Além disso, acrescentou que o acordo é um movimento que reforça o multilateralismo no mundo, após um ano marcado por guerra comercial liderada pelo presidente dos Estados Unidos, Donald Trump, e com participação de outros países, como a China, que voltou a elevar as tarifas sobre a carne bovina importada.

“Num momento geopolítico difícil, de instabilidade, de conflitos, é fundamental para o mundo. Mostra que é possível construir um comércio com regras, de abertura comercial, não do isolacionismo, mas do multilateralismo”, acrescentou o vice-presidente.

Apesar do otimismo com a aprovação ainda este ano, o gerente de Comércio Internacional da BMJ Consultores Associados, Josemar Franco, explicou que o histórico não é favorável no Congresso quando se trata de acordos internacionais no Congresso Nacional. “É um processo que pode levar de dois a três anos, em um cenário otimista”, avaliou.

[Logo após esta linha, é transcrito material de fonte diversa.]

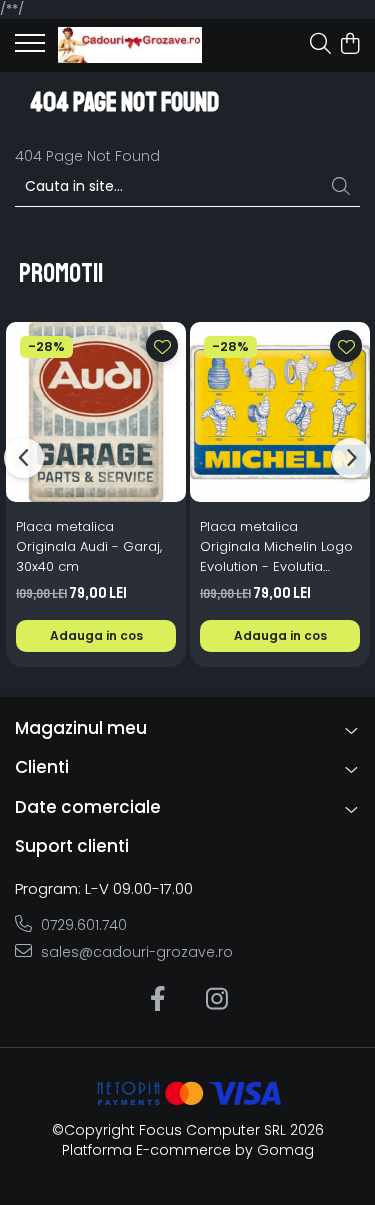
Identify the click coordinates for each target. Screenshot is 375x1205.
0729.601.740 (82, 925)
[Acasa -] (130, 44)
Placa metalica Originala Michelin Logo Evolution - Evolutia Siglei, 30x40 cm (276, 547)
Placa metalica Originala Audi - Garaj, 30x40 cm (89, 546)
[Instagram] (217, 1000)
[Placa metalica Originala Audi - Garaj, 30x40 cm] (96, 412)
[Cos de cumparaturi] (349, 45)
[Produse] (30, 49)
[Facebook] (158, 1000)
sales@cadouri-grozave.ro (135, 952)
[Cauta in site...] (320, 45)
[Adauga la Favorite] (162, 346)
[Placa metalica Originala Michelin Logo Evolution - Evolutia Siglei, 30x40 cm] (280, 412)
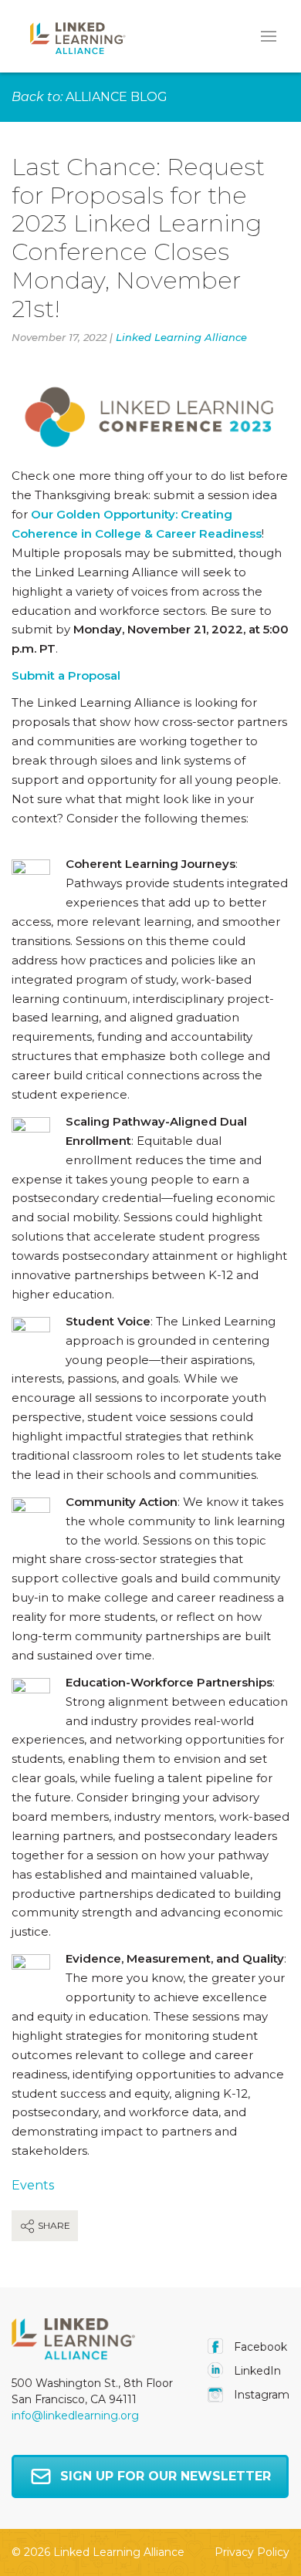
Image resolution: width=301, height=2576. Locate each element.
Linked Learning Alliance (181, 337)
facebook (259, 2347)
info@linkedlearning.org (75, 2415)
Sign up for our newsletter (165, 2476)
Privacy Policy (252, 2552)
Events (33, 2185)
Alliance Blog (116, 96)
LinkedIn (256, 2371)
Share (53, 2225)
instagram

Além disso, mesmo que seja aprovado ainda em 2026, os efeitos sobre a balança comercial brasileira devem ser sentidos apenas daqui a quatro anos.

Por outro lado, o que pode jogar a favor do acordo é a força do setor produtivo dentro do Congresso, sobretudo do agronegócio, que pode se empenhar para acelerar as tratativas. “Então, nós não conseguimos observar uma força política significativa que seria contrário ao acordo. O agronegócio tem uma vontade muito grande de exportar mais para a Europa, assim como a indústria”, ressaltou Franco. Ele destacou que, mesmo com os efeitos sendo observados somente a longo prazo, a assinatura, por si só, já representa um passo histórico em um acordo que levou mais de duas décadas para se concretizar.

Maior receita

O acordo pode gerar um ganho significativo para as exportações de produtos fabricados no Brasil. De acordo com a Agência Brasileira de Promoção de Exportações e Investimentos (ApexBrasil), a parceria deve gerar um aumento de receita da ordem de US$ 7 bilhões para as empresas nacionais.

A Apex destacou que o acordo prevê uma redução imediata de tarifas para itens estratégicos da pauta exportadora brasileira, como máquinas e equipamentos de transporte, casos de motores e geradores para energia elétrica, motores de pistão (autopeças) e aviões. Também pode haver ganhos com a venda de couro e peles, pedras de cantaria, facas e lâminas e produtos químicos.